+++ DATA FOR REVIEW
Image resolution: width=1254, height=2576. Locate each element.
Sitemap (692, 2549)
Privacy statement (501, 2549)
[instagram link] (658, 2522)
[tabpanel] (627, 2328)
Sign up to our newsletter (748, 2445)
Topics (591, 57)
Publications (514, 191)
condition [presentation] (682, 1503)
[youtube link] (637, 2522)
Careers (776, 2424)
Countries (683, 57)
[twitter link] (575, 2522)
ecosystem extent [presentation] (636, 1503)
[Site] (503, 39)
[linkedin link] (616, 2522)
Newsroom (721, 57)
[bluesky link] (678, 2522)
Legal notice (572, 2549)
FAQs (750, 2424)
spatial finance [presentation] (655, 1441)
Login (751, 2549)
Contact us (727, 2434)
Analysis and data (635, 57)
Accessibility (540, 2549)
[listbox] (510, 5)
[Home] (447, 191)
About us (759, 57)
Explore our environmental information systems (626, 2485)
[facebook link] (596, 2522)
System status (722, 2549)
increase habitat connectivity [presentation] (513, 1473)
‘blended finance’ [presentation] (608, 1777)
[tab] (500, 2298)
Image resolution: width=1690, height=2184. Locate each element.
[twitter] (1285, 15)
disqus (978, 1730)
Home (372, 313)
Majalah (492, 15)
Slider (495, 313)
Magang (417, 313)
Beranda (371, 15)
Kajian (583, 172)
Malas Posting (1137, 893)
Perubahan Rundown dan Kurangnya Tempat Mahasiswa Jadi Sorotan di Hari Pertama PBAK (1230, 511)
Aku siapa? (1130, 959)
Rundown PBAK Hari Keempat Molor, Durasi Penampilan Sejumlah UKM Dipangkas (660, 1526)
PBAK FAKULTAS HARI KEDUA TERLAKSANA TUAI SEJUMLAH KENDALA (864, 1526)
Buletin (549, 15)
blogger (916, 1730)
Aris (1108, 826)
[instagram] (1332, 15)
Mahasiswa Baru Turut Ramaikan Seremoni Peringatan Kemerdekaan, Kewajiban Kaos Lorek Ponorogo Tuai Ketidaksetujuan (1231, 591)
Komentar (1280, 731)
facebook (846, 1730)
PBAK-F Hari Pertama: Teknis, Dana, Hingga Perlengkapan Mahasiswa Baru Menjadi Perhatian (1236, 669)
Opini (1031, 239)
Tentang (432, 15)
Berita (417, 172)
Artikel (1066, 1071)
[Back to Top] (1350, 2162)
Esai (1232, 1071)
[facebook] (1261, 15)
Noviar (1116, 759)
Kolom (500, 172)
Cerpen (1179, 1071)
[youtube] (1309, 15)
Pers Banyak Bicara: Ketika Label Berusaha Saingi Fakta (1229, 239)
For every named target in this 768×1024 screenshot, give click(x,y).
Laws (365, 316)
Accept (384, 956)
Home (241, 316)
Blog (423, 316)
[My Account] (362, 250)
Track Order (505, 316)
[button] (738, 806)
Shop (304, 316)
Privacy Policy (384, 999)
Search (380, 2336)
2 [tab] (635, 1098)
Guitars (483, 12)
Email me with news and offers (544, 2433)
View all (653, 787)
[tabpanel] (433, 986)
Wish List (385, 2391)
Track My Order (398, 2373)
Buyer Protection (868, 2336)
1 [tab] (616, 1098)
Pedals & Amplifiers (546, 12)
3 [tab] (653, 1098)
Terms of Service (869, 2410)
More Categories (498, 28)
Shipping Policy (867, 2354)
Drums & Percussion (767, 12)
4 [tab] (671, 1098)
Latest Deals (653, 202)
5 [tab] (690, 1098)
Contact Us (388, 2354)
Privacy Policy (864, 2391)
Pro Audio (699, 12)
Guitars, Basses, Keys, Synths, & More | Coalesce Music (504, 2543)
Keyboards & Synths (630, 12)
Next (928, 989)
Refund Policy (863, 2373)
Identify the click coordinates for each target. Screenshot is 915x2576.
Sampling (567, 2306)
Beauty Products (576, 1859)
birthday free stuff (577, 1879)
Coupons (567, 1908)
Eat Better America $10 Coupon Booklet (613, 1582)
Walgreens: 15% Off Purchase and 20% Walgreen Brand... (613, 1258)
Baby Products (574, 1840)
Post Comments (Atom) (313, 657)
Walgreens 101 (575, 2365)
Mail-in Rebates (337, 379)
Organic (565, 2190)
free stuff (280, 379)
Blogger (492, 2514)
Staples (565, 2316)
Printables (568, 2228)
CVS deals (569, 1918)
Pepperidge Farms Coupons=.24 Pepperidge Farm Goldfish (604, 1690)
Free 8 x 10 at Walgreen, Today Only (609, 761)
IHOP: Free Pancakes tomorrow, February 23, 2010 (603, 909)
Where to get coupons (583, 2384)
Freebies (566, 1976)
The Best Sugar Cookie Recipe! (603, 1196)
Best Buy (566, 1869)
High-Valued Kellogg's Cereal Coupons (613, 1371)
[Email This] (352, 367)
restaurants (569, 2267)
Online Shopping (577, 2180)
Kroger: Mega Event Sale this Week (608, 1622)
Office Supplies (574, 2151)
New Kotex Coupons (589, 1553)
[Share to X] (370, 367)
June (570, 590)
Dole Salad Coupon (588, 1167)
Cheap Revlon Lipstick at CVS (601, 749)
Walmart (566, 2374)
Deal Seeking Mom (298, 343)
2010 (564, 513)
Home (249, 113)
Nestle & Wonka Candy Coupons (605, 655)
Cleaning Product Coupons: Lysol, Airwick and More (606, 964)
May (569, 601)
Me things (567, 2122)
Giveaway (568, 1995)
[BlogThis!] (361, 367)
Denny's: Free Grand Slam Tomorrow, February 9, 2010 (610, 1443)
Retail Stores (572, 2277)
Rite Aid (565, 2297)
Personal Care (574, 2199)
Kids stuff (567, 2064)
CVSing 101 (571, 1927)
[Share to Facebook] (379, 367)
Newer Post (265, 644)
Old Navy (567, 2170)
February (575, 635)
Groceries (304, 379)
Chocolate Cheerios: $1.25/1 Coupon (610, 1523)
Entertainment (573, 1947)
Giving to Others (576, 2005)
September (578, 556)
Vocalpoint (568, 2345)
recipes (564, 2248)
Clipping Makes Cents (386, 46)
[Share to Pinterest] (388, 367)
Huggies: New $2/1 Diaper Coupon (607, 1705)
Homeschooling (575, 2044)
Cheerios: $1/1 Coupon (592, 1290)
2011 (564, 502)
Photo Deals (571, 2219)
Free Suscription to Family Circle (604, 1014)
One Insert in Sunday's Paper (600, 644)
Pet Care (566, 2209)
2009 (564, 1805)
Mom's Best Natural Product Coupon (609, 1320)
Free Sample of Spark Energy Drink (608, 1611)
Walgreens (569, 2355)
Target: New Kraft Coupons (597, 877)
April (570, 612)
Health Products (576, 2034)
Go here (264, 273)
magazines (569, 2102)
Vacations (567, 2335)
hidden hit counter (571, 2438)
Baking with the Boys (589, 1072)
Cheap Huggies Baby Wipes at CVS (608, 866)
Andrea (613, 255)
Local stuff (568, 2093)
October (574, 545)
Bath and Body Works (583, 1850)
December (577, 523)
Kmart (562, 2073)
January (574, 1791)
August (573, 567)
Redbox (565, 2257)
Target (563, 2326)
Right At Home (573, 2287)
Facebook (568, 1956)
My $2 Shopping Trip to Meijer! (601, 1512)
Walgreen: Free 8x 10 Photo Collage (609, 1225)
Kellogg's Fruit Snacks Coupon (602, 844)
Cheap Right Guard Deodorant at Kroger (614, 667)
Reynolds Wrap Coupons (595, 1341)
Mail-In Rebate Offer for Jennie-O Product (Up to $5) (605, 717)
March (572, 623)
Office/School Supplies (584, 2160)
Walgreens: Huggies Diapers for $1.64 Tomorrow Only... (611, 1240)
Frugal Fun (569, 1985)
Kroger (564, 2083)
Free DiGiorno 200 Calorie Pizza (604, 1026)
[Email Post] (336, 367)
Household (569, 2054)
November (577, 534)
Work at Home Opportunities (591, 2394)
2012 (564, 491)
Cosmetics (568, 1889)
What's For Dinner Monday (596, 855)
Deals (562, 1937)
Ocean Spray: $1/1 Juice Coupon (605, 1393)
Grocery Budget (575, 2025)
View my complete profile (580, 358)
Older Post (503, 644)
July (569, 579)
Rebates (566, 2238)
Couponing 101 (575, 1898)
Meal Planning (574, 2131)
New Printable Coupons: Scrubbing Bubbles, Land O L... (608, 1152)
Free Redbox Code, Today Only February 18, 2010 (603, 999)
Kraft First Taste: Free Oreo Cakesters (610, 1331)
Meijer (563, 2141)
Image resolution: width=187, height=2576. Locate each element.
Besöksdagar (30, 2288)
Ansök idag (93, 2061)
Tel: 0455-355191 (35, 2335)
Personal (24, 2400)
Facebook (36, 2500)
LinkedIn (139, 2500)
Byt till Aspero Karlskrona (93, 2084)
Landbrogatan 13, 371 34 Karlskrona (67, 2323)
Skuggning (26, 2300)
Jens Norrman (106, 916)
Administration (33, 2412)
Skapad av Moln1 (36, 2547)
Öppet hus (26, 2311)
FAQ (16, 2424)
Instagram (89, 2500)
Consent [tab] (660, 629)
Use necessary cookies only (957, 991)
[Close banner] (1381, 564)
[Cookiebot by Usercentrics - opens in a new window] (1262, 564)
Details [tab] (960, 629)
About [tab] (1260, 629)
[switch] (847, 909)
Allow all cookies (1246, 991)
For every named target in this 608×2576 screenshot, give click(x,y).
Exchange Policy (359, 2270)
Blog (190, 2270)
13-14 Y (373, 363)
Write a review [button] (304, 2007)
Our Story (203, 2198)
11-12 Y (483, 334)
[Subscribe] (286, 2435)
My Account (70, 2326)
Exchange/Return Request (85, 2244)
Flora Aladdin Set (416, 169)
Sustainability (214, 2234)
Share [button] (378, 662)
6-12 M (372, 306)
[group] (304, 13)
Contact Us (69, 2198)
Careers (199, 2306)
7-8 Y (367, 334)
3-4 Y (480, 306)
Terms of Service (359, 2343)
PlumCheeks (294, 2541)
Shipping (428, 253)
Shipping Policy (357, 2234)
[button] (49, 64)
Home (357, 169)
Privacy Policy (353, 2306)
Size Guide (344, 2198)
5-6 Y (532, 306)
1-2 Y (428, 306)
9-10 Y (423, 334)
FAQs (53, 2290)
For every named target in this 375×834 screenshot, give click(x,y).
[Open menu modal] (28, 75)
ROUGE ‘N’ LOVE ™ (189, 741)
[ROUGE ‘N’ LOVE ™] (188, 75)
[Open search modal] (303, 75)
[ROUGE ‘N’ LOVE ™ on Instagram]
++++++
● YOUR OBJECTIVE: Repeat, exactly as they stand above, the lines from the line with "Printables (568, 2228)" to the line with "High-Valued Kellogg's Cereal", both lines included.

● TASK SOLUTION:
Printables (568, 2228)
CVS deals (569, 1918)
Pepperidge Farms Coupons=.24 Pepperidge Farm Goldfish (604, 1690)
Free 8 x 10 at Walgreen, Today Only (609, 761)
IHOP: Free Pancakes tomorrow, February 23, 2010 (603, 909)
Where to get coupons (583, 2384)
Freebies (566, 1976)
The Best Sugar Cookie Recipe! (603, 1196)
Best Buy (566, 1869)
High-Valued Kellogg's Cereal Coupons (613, 1371)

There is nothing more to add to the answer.